Nella quieta oscurità della Piazzetta Pasolini un’immensa macchina metallica riflette i raggi della luna e, come gli occhi gialli rivelano la presenza di una bestia nascosta nella sua tana buia, s’illumina sulla parte anteriore della luce di una piccola lampadina. C’è un silenzio tombale nell’aria serale, interrotto in pochi istanti da qualche colpo di tosse. Ad un tratto inizia una dolce melodia nata dalle corde di una chitarra nascosta, che, accompagnata dalle parole drammatiche di una serenata, porta l’immaginazione alle coste napoletane e alle atmosfere leggere del crepuscolo. Sembra sentire il vento della sera che soffia contro i meschini palazzi affacciati con le loro finestre illuminate dal fuoco domestico sulle strade del porto.
Il sogno è interrotto lievemente da un freddo ed iterativo rumore che scaturisce dalla bestia d’acciaio. Voltandosi si scorge un fumo argenteo, illuminato da una luce bianca, fuoriuscire da un anfratto sulla parte superiore dell’animale invisibile. E mentre si riescono quasi a percepire grandi cerchi anteriori girare in verso opposto, sullo schermo si proiettano velocemente rovesciati dei silenziosi numeri in successione decrescente, i quali, a mano a mano, lasciano il posto all’immagine.
Un’immagine calda, dal colore ocra ci ricorda che, oramai desti dal nostro sogno, ci troviamo in una giornata assolata a Napoli, tuttavia priva di suono. Seguendo la musica della chitarra napoletana ed i titoli, cominciamo a vagare per le povere strade della città che risuonano delle invisibili melodie della cantante e facciamo la conoscenza dei personaggi; per primo ci si palesa un vecchio mendicante di nome Pinnatucchio (Gaston Modot), che subito si rivela essere un uomo consumato dal sole e dal vizio. Poi un giovane ed affascinante violinista, Antonio Arcella (Georges Charlia), Costanzella (Gina Manès), una bella ragazza in preda a passioni d’amore incontrollabili che ricalca la figura della “malafemmena”, ed infine una coppia di madre e figlia appartenenti all’alta società napoletana, in preda all’ozio, alla nostalgia, alla malinconia e alla solitudine.
Più si procede con la proiezione, più ci si dimentica della presenza nascosta della macchina, di cui si percepisce unicamente il continuo scattare di sottofondo alle canzoni popolari napoletane, tra le quali si riconosce anche “Malafemmena” di Totò. Ed è proprio a questa canzone tormentata che si ricollega la trama del film. Infatti, tutto l’intreccio principale si basa sul conflitto amoroso che Costanzella, appunto la “malafemmena”, causa tra Antonio e Pinnatucchio. Un conflitto amoroso che sembra quasi non terminare mai e che porta solo disgrazie a coloro che lo vivono, vinti da gelosia e follia d’amore.
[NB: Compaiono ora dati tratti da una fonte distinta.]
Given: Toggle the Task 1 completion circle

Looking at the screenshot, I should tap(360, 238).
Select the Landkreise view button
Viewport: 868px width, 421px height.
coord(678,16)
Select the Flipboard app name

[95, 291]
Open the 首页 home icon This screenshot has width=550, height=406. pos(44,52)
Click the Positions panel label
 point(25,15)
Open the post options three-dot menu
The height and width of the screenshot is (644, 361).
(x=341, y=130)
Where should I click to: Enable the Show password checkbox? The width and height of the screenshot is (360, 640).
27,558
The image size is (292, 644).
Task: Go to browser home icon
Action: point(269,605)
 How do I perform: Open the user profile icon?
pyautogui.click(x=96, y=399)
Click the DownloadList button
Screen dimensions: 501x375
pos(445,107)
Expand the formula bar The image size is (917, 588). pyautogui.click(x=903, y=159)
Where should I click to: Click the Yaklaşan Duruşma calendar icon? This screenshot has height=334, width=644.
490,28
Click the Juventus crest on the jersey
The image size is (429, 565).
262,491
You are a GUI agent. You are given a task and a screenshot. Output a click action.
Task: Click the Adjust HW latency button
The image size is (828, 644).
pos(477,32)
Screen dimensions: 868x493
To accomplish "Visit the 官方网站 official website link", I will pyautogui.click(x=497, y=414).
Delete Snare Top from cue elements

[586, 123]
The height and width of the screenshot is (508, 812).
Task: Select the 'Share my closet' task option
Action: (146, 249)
Il film, grazie a frequenti didascalie che esprimono i pensieri ed i tormenti dei personaggi, mostra una profonda riflessione sull’amore passionale, sull’incontrollabilità della passione carnale (più nel maschio che nella femmina) e sulla potenza del sentimento amoroso, capace di rendere chiunque o inerme o violento. In vero stile napoletano, il regista tratta tali argomenti con la tipica drammaticità e sentimento dell’arte partenopea.
In background però, si ritrovano altre tematiche care allo sceneggiato napoletano, quali la povertà e la differenza di classe, trattata dal regista attraverso commoventi inquadrature, l’arte salvifica che assicura all’ingenuo Antonio un futuro felice, la religione e la superstizione, grazie alla figura di Pinnatucchio.